地方点描:イコン[大館支局]

 日本最古のビサンチン様式木造建築として知られる大館市の北鹿ハリストス正教会曲田福音聖堂を訪れた。正教をテーマにした講演を聞くためだ。聖所に座り、イコノスタスと呼ばれる壁を向いて司祭の講演を聞いた。

 聖所と至聖所を仕切っているこの壁に、日本初の女性油絵画家といわれる山下りん(1857〜1939年)によるイコン(聖画像)が描かれていた。1892年の聖堂建設に合わせて描いたというから、120年近い歳月が流れたことになる。正教会の建築物で見られるような無機質なイコンと違い、タッチが柔らかく温かい。このイコンのおかげで、曲田聖堂は小さな宝石箱のような印象を受ける。
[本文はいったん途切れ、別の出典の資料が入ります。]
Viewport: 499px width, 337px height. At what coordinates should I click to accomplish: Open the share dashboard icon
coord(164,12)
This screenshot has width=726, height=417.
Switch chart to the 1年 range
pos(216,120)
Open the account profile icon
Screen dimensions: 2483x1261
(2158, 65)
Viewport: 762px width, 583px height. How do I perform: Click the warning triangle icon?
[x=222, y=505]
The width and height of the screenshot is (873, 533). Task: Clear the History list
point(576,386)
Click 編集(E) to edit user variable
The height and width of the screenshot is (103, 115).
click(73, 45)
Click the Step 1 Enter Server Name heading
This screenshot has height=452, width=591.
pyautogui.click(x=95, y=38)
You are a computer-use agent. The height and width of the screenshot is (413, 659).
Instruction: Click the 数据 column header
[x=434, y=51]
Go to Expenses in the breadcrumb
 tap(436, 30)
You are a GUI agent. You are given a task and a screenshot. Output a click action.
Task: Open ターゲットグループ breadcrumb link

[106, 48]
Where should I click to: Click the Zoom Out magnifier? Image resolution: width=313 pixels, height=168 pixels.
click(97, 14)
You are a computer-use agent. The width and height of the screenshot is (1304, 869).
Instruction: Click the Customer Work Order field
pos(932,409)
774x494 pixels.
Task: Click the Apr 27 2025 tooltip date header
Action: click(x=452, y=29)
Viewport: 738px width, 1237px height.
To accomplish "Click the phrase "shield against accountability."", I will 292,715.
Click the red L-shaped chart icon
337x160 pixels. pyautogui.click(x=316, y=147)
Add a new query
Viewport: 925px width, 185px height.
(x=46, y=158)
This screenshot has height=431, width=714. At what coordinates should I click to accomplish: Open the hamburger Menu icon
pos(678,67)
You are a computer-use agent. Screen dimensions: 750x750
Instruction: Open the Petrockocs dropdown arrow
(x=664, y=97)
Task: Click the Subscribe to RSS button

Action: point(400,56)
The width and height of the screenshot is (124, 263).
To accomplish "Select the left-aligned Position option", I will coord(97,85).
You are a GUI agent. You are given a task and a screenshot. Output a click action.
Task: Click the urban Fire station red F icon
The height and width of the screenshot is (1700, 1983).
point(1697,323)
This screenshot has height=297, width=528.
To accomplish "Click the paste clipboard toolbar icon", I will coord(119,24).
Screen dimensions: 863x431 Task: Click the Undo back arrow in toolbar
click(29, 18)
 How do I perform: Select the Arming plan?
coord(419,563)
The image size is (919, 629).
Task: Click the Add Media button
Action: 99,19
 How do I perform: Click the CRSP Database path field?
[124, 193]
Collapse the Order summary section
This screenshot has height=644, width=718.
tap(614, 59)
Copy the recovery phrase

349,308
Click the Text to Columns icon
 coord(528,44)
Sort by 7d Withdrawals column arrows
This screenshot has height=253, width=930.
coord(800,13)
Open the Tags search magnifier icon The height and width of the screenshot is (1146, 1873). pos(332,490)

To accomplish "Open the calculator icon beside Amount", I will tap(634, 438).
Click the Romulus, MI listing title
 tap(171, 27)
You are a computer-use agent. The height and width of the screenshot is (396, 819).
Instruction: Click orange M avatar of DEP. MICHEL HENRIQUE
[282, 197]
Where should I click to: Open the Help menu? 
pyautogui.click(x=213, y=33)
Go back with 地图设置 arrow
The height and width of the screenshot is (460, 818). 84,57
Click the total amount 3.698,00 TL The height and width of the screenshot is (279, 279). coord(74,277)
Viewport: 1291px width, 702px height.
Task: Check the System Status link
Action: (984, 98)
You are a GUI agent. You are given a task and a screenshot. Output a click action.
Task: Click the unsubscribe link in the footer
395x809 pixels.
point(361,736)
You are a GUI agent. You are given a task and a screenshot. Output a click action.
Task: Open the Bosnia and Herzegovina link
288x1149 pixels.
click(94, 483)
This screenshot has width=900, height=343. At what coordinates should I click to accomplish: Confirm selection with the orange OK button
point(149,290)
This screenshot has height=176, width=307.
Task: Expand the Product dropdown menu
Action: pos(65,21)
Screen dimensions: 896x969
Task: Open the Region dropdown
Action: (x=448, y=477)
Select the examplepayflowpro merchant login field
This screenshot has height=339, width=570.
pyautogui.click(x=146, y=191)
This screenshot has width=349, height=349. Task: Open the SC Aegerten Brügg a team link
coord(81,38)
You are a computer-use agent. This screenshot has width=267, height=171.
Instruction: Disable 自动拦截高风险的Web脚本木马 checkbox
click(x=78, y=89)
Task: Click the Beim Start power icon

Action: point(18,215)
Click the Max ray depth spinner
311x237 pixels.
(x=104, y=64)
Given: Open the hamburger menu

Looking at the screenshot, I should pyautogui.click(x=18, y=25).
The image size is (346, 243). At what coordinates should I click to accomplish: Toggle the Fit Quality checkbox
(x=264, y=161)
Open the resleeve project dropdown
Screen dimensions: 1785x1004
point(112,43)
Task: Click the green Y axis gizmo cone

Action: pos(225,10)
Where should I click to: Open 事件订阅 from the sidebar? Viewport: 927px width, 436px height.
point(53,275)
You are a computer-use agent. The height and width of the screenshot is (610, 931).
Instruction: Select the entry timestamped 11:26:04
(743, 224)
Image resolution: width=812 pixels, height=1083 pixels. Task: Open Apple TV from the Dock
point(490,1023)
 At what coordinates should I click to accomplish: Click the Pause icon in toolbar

 講演で参加者から質問が出た。イコンの手入れはどうしているのか、と。芸術作品の維持管理はどこでもコストと人手がかかる。それを心配しての問いなのだろうが地元の釜谷幹雄輔祭の答えはちょっと意外。「特別な手入れはしていません。イコンは芸術品でありませんから。ここに積もっているのも百年前のほこりです」

 にっこり話しながらも口調は揺るぎない。そこに8世紀から9世紀にかけて2度も東ローマ帝国を吹き荒れた聖像破壊運動の陰と、それに伴う過酷な迫害を思った。イコンは芸術かが問題でなく、信仰の根幹にかかわるのだろう。

 明治から大正にかけての一帯は信徒数200人を超す正教の一大中心だった。魂を揺さぶるりんのイコンを通じて、雪深いこの地に住む多くの信者が神を見い出したことだろう。聖堂はクリスマスに合わせ、23日に一般公開される。